There are a few of you on here that I communicate with occassionally and I truly appreciate the professional relationship that I have developed over the years and the information that has been passed on. We as professional trainers really do need to look out and assist each other whenever we can and remember that everyone that comes into these forums whether it is often, or just an occassional jump in to make a comment session are all here for the same reason and that is trying to finds ways to create a safer working environment.

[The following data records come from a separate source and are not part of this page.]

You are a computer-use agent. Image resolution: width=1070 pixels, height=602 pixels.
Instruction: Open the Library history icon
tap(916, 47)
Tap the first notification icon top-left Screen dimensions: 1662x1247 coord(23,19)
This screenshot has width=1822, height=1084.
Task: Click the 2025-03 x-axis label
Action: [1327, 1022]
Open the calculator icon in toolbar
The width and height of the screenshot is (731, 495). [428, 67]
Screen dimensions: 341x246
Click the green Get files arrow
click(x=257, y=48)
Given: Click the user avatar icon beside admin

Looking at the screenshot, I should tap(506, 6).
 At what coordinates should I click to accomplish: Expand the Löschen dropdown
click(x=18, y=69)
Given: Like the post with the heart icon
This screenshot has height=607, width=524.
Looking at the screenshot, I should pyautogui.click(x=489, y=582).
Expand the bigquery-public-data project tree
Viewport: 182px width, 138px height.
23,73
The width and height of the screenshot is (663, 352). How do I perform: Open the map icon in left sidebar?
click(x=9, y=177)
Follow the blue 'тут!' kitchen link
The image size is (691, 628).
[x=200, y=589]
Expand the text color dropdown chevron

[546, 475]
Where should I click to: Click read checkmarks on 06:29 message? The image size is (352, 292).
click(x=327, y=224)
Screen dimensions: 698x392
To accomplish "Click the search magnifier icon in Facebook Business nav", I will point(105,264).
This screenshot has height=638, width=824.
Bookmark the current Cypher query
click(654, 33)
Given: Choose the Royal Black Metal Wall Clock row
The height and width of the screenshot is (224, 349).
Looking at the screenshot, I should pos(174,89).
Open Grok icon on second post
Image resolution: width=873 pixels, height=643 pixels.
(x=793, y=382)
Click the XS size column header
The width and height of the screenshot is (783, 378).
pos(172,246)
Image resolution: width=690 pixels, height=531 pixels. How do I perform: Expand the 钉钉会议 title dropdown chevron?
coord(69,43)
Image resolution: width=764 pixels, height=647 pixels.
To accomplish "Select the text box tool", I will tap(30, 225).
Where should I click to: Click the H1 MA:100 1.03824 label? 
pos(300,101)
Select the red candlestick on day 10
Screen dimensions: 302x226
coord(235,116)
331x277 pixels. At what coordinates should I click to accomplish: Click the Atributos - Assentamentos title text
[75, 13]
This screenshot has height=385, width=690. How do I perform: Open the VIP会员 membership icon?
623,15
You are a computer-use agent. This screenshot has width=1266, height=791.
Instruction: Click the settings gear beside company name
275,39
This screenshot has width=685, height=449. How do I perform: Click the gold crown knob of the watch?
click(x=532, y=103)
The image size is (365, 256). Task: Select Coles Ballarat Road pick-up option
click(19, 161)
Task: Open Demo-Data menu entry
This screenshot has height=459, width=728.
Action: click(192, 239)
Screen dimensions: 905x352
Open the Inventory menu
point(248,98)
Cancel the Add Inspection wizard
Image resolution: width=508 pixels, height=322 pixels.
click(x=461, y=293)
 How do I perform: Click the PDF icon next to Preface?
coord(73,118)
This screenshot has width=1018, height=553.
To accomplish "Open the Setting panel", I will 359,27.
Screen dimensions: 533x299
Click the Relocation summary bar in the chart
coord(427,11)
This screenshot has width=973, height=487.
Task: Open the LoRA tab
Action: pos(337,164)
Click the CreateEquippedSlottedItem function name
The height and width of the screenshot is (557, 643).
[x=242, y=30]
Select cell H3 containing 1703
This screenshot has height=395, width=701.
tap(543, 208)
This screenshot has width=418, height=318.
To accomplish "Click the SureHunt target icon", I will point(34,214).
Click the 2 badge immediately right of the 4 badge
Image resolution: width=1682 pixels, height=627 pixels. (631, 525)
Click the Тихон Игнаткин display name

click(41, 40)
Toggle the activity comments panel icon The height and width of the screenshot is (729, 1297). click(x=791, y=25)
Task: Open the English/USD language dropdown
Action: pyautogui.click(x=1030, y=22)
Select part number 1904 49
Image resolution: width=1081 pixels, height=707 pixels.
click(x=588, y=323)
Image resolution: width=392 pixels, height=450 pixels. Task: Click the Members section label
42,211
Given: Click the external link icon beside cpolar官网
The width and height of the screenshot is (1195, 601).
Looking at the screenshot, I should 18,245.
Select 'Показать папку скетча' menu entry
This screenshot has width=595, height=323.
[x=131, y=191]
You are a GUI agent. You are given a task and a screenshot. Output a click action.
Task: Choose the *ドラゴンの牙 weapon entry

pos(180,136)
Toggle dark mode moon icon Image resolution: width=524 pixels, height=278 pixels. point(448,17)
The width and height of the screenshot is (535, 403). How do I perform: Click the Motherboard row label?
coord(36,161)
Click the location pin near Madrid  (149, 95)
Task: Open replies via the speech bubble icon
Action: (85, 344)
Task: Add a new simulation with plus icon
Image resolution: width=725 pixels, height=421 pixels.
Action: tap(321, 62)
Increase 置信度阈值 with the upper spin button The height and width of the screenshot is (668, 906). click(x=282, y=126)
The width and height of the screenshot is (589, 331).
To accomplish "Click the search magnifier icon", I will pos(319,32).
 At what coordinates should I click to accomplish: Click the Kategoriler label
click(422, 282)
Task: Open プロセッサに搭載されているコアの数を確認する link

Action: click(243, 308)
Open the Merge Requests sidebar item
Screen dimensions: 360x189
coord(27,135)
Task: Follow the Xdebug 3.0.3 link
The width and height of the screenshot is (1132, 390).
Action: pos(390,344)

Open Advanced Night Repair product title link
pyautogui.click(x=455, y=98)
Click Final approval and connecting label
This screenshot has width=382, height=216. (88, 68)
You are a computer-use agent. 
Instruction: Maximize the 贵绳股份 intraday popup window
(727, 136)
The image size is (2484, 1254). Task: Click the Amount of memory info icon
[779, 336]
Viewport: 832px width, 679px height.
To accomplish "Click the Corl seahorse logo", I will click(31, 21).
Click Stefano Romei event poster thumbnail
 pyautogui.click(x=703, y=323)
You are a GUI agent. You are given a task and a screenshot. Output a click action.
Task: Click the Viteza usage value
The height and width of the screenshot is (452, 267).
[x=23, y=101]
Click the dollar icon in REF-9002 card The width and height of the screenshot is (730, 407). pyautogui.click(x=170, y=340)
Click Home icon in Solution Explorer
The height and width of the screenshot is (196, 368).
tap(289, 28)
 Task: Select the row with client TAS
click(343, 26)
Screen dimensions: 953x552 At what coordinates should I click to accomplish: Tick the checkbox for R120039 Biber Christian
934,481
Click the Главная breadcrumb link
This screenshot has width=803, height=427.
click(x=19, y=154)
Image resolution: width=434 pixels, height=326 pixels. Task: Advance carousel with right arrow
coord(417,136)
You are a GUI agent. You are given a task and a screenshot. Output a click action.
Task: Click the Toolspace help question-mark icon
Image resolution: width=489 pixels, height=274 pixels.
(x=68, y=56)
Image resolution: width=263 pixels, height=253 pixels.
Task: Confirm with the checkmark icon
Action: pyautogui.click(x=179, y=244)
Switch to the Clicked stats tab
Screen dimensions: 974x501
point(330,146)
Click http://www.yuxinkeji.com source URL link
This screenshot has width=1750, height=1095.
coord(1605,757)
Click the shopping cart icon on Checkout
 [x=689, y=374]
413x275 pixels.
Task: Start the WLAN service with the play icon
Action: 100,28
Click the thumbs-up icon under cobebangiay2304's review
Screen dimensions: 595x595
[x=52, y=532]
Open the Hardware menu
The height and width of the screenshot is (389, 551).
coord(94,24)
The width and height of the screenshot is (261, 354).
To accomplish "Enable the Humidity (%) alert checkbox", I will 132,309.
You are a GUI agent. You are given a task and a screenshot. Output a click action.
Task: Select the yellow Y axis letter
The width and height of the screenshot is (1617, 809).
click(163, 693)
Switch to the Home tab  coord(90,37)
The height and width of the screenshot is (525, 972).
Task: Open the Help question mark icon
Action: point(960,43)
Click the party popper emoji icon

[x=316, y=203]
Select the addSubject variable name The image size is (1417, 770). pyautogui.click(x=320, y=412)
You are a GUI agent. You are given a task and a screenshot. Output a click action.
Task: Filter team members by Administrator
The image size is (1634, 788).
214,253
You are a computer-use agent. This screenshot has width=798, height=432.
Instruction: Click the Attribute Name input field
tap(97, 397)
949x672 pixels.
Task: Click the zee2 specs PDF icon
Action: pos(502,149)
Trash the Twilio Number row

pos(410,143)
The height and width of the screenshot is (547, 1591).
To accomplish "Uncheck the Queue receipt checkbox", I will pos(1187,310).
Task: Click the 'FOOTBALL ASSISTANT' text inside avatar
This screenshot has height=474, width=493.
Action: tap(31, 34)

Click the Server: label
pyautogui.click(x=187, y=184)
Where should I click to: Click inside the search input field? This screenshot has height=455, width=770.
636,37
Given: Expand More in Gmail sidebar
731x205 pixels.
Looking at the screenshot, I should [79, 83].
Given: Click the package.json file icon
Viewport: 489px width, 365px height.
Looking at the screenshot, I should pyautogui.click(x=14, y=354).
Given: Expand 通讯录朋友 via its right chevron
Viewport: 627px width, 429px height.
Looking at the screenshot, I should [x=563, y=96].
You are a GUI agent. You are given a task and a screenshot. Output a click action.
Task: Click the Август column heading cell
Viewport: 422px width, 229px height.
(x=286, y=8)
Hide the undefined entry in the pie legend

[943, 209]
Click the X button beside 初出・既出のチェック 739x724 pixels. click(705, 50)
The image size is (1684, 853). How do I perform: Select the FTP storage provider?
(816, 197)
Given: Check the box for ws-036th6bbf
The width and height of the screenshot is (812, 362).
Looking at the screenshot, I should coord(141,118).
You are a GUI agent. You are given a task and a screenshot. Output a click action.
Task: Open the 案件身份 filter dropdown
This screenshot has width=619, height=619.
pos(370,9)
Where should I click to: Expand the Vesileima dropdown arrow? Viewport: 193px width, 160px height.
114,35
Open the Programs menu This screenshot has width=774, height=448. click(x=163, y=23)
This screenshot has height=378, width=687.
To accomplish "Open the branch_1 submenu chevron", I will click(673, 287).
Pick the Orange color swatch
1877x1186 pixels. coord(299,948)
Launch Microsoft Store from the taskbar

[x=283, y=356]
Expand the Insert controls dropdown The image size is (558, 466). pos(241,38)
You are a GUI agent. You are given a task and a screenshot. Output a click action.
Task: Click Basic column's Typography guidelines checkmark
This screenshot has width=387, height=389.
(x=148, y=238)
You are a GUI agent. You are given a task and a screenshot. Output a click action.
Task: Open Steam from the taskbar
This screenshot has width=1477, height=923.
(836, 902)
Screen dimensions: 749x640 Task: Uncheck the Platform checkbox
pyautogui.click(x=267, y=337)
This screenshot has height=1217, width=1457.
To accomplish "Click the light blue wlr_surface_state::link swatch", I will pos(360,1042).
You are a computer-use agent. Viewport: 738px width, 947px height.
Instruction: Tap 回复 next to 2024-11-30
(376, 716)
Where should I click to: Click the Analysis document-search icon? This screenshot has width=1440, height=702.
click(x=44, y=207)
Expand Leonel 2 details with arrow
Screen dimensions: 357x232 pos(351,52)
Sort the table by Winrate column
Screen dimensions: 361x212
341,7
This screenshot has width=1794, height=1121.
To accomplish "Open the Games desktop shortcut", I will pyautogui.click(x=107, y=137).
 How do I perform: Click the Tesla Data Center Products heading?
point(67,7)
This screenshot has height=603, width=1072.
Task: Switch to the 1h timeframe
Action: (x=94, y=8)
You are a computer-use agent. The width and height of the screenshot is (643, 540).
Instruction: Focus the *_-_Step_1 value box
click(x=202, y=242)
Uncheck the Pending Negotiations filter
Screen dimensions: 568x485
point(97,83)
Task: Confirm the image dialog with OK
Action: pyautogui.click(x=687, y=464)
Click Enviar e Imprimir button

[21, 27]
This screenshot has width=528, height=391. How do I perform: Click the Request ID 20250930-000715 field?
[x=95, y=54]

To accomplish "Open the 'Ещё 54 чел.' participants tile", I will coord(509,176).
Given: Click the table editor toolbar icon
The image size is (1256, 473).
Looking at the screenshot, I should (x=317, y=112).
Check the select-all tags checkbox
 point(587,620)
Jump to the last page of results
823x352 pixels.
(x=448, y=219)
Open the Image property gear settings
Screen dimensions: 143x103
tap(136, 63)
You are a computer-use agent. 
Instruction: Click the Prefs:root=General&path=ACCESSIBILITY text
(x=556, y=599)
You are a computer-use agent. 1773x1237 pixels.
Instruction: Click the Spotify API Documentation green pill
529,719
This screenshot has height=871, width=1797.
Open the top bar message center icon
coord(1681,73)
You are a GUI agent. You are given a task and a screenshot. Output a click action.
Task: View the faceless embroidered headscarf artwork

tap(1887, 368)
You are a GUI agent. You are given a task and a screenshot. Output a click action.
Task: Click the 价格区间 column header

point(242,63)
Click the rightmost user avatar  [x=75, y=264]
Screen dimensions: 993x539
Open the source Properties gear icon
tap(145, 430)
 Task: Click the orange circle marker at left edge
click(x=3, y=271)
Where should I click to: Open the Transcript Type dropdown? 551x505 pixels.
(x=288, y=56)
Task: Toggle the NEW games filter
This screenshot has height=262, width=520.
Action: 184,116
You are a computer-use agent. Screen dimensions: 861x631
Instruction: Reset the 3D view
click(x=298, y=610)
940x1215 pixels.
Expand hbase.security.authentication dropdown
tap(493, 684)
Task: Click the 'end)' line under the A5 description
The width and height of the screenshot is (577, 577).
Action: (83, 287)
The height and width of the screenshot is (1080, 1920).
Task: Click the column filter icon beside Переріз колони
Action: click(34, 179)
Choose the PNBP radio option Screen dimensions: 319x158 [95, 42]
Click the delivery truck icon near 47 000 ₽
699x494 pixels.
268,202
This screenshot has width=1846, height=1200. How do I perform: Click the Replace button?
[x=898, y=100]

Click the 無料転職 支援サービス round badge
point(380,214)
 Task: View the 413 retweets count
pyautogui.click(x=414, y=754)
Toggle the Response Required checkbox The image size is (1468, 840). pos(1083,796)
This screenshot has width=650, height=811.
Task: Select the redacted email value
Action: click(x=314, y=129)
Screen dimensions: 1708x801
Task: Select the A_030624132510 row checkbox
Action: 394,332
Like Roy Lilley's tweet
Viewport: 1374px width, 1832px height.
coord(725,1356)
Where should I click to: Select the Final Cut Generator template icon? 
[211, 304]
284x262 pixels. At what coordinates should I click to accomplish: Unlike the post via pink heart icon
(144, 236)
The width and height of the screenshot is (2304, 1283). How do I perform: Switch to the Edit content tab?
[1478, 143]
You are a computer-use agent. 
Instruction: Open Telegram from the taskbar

  • Posted 30 Nov 2012 01:05
  • Reply by TC17
  • Wisconsin, United States
Wisconsin, USA
"Be safe"
As a forklift training specialist, my income is solely based on providing the most meaningful forklift training available. Most companies seek the cheapest, not necessarily the best. There have been four incidents in my area over the past few months, none of these firms staff trained by me. With forklfit related deaths descending, but one is too many, I doubt government intervention will come to be. They just don't care, and neither do the companies. I have written articles in the Safety 1st column about businesses and indivduals whose first question to me on the phone is 'how much' as opposed to 'what will you teach me, what will you teach my staff' Oddly enough, when there is a golf tournament, no one asks how much;they just sign and go. Companies look upon their blue collar workers as second class citizens and really don't give much thought. They buy the beautiful office furniture, coffee machines and computers but training for their warehosuing staff is compromised. Hate to say it but a huge rash of deaths may awaken the government and CEOs to this problem. Insurance companies collectively should hike the premiums if safety is not a priority, and maybe then, some of these companies will take training more seriously.
  • Posted 11 Oct 2012 07:21
  • Reply by dan_m
  • Ontario, Canada
Safety- everyone's buzz word. All my customers take it into concideration at one point- only to have it go by the way side when the bills come in.

The only way a safety program stays on course is when the people higher up understand it's importance. When the entire safety group costs are calculated they must be the less the expensive option to lower safety standards. Most small businesses don't keep track of the cost of lost production, increases in workmans comp insurance rates, etc as close as they need to- to be aware of the costs savings a safety programs offers. My larger customers realize it's importance and do the things neccasary ( & spend the money) on good safety programs.

If you're getting resistance about the benefits and the costs of a safety program, I believe an education into the costs of no or sub- standard safety practices can bring. As always- it's about whatever is cheaper in the long run. (IMHO)
  • Posted 6 Oct 2012 01:01
  • Modified 6 Oct 2012 01:08 by poster
  • Reply by bbforks
  • Pennsylvania, United States
bbforks (at) Hotmail (dot) com
Customers love technology- until they have to pay to fix it!